まあ六月も一応夏のうちに入るとは思うのだが、七月ともなればいよいよ本格的な「夏」が来たと思ってしまうのはなぜだろうか。



さんさんと照りつける太陽、絶え間なくその音で夏を彩る蝉の声、濃く蒼く澄み切った空、そしてその空を優雅に漂う真っ白で雄大な雲。この世界を彩る一つ一つの景色は今まで以上に、明るく輝いているような気がした。

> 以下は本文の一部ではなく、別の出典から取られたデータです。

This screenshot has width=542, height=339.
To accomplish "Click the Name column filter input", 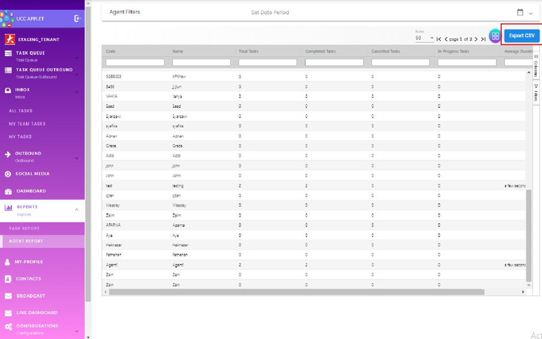I will (202, 63).
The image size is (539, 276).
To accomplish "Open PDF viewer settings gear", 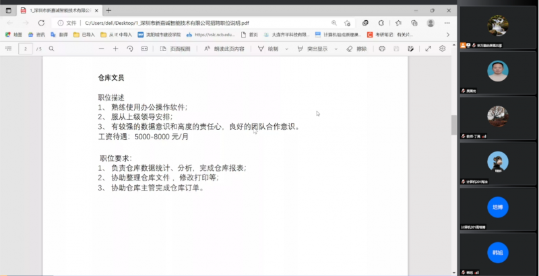I will coord(443,48).
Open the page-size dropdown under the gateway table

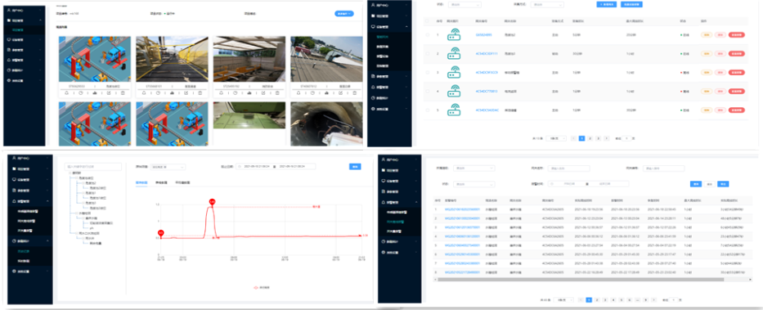click(556, 138)
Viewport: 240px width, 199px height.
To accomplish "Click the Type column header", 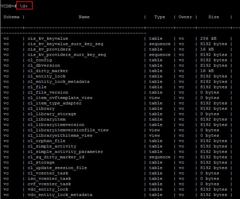I will pyautogui.click(x=159, y=17).
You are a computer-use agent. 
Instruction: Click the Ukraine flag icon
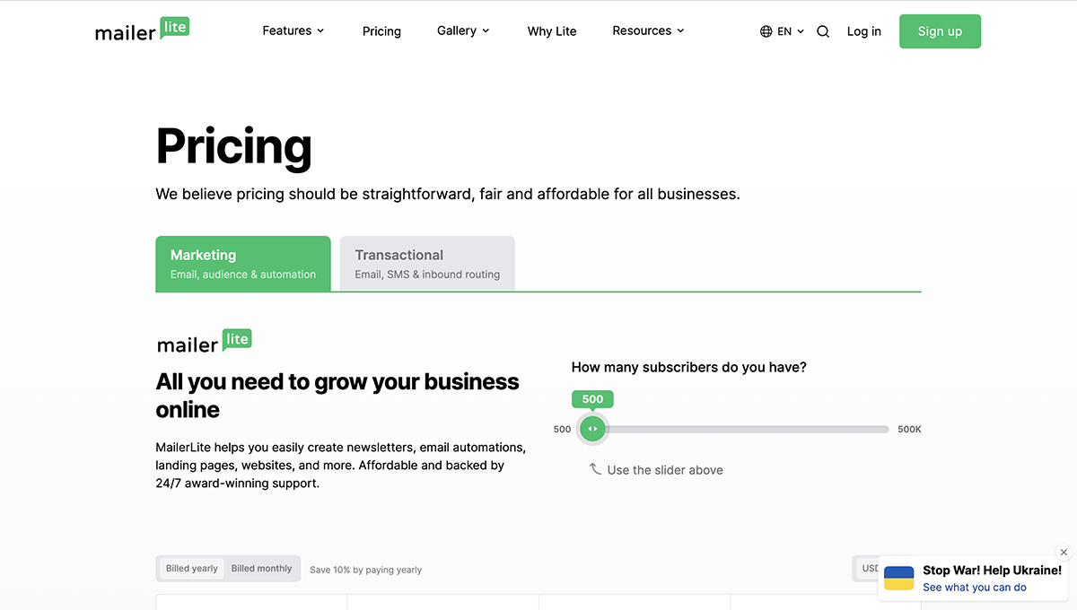[898, 578]
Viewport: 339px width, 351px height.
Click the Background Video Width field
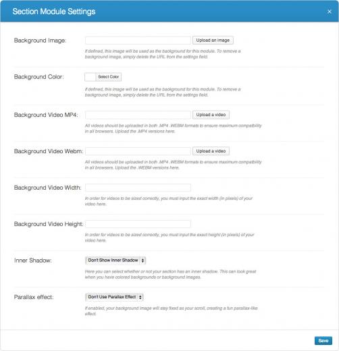tap(138, 188)
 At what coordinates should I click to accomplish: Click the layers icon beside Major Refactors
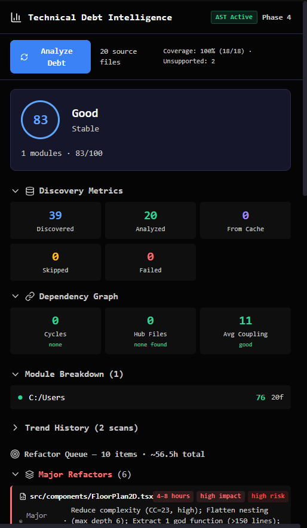[x=30, y=475]

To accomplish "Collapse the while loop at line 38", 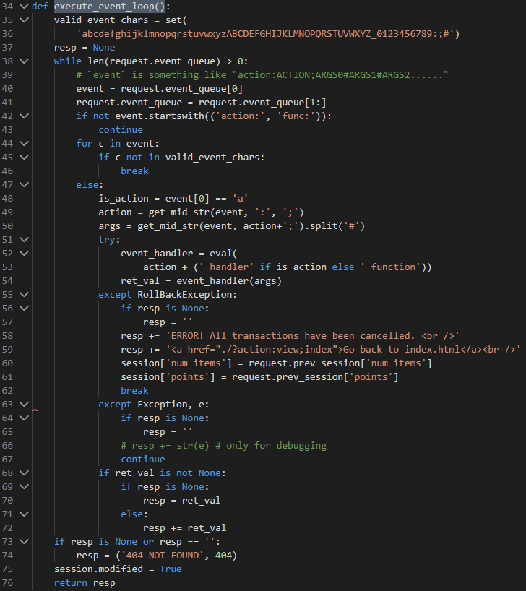I will [x=24, y=61].
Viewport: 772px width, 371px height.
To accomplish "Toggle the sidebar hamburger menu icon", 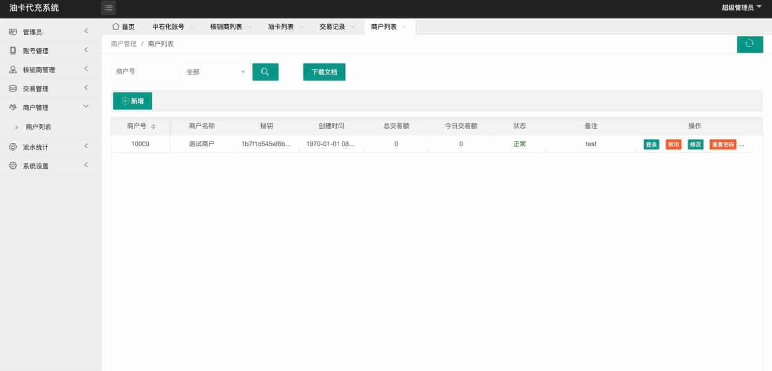I will tap(108, 8).
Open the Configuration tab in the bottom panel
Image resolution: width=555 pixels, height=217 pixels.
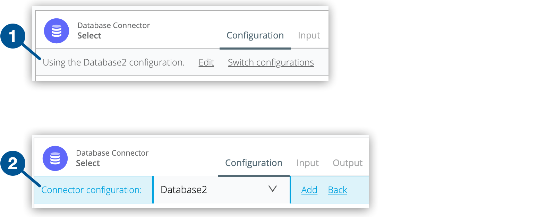pyautogui.click(x=254, y=163)
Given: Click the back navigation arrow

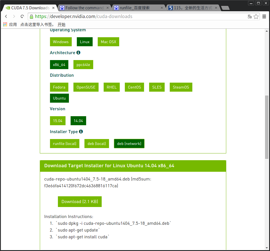Looking at the screenshot, I should (6, 17).
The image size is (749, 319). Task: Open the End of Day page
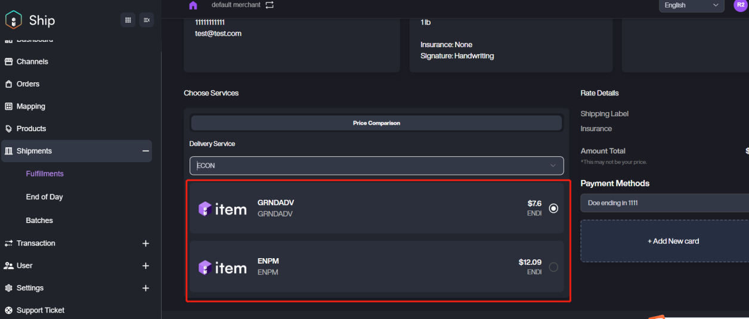pyautogui.click(x=44, y=197)
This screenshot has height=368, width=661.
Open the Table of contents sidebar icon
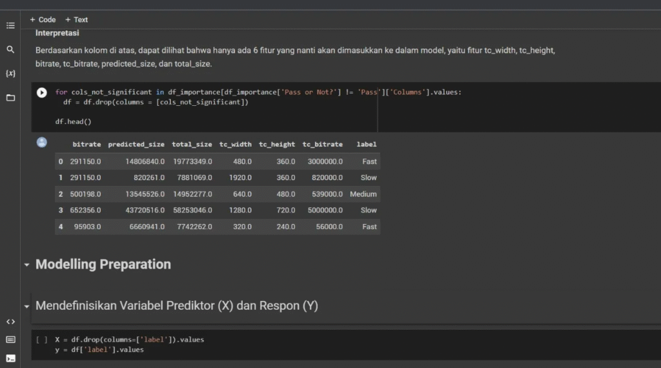(x=10, y=26)
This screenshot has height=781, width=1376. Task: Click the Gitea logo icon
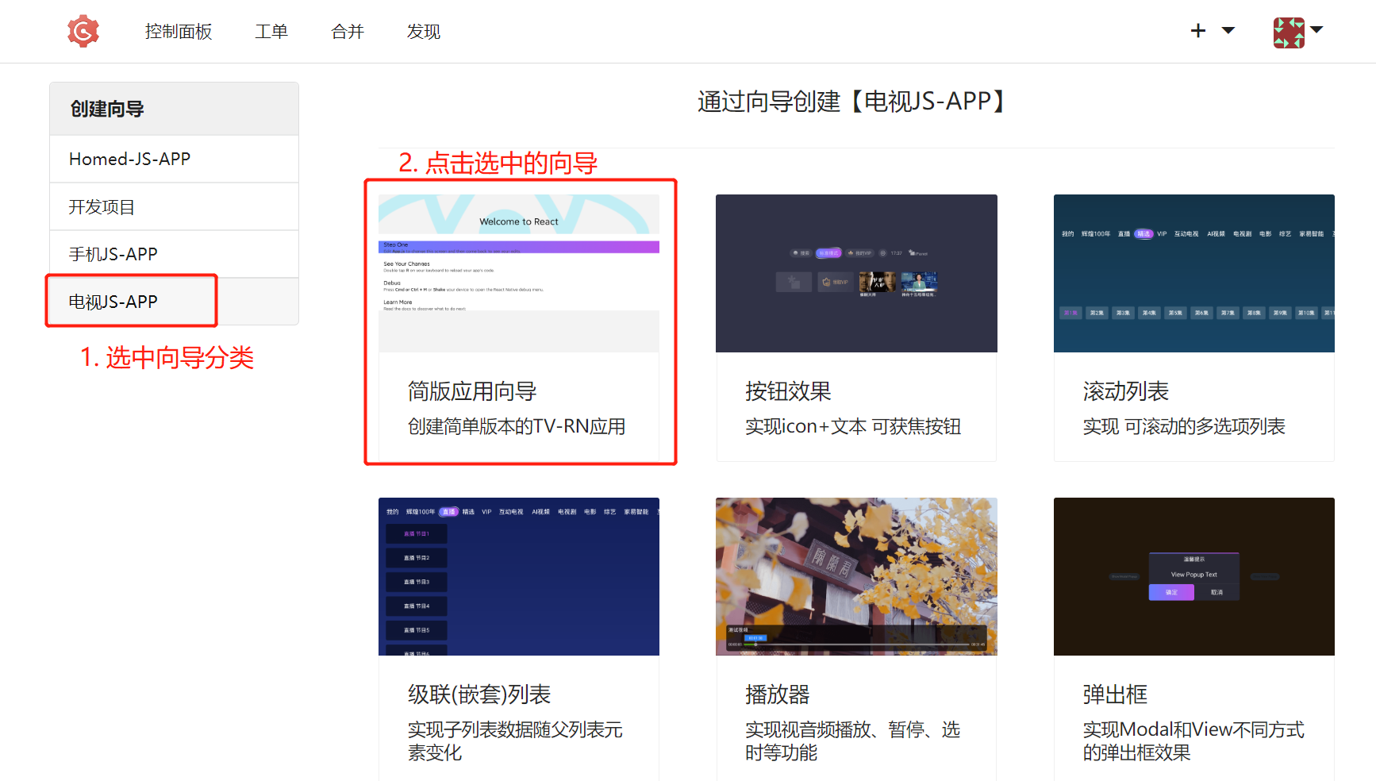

確かに、健がこの季節が好きだというのもわかる気がする。こう、夏だーというこの雰囲気には確かに心躍るものがあり、気分もなんとなく高ぶっていった。目に見えるものが全てはっきり見えて、眩しく感じるのが原因だろうか。だがしかし、この夏という季節にも最大かつ非常に重大な欠点がある。それは



「・・・暑い」



 そう、夏は暑い。たったこれだけのことが高ぶっていた気持ちを奇麗さっぱり押さえつけている。もしこの暑さがなかったら、むしろみんなテンションが上がりまくって大変なことになっていただろうな。




にしても・・・これは暑すぎじゃないか??




こうしてただ席について座っているだけだってのに汗がどんどん吹き出してくる。涼しげな夏服の半袖から伸びる腕は汗でびっしょりで、机につくたびに気持ちの悪い感触が後をひく。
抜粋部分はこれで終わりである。